● Task objective
Once the line containing "Reset topology view with refresh icon" is found in the entries below, reproduce it and every line after it, stopping at and including the line containing "Given: Click 'Versión"; reproduce nothing else, and keep each line exact.

[Records supplied — start]

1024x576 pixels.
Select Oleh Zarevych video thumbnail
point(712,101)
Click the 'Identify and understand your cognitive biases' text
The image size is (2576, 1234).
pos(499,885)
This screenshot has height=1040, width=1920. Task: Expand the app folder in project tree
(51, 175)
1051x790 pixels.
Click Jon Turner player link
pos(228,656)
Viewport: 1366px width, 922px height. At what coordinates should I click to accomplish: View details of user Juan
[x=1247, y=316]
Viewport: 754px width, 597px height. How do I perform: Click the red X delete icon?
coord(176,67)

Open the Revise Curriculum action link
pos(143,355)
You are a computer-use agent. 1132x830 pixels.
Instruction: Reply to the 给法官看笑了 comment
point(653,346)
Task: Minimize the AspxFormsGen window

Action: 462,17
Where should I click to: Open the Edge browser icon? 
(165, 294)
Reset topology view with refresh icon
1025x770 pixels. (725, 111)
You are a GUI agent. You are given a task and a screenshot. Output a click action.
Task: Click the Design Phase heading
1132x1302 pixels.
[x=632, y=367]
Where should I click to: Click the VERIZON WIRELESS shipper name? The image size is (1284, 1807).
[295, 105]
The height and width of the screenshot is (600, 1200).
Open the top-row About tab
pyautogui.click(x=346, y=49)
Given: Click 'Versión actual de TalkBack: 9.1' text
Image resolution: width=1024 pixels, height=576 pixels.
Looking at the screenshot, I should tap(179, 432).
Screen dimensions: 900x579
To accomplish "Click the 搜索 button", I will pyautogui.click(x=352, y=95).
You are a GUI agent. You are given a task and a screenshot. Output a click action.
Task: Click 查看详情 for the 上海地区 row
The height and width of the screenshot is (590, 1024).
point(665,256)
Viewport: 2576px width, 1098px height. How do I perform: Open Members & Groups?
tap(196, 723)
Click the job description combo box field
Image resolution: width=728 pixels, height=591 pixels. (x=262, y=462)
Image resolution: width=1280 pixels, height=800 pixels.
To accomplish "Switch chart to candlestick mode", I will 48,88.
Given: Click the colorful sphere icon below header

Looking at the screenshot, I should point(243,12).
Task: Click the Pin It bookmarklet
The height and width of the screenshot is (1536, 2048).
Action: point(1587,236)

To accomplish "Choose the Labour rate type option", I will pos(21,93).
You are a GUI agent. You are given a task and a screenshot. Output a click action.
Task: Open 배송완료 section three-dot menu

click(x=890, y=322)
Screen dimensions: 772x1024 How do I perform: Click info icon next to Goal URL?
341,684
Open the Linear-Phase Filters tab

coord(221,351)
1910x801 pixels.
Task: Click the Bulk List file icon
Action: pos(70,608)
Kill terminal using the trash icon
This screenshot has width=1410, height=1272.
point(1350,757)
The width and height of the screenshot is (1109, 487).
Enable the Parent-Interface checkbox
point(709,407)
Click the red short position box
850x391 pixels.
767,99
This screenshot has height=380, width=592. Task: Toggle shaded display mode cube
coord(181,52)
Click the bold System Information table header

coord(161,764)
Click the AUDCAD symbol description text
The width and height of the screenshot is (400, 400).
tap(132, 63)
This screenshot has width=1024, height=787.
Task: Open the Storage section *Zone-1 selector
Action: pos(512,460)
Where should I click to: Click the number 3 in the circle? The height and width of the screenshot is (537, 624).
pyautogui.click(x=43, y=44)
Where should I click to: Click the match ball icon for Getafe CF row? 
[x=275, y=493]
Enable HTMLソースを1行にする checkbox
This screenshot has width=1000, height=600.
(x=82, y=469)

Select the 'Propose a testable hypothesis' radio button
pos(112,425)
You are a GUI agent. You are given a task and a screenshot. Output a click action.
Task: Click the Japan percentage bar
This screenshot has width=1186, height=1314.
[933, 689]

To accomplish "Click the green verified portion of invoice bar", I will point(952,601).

[Records supplied — finish]

● Final answer
Reset topology view with refresh icon
1025x770 pixels. (725, 111)
You are a GUI agent. You are given a task and a screenshot. Output a click action.
Task: Click the Design Phase heading
1132x1302 pixels.
[x=632, y=367]
Where should I click to: Click the VERIZON WIRELESS shipper name? The image size is (1284, 1807).
[295, 105]
The height and width of the screenshot is (600, 1200).
Open the top-row About tab
pyautogui.click(x=346, y=49)
Given: Click 'Versión actual de TalkBack: 9.1' text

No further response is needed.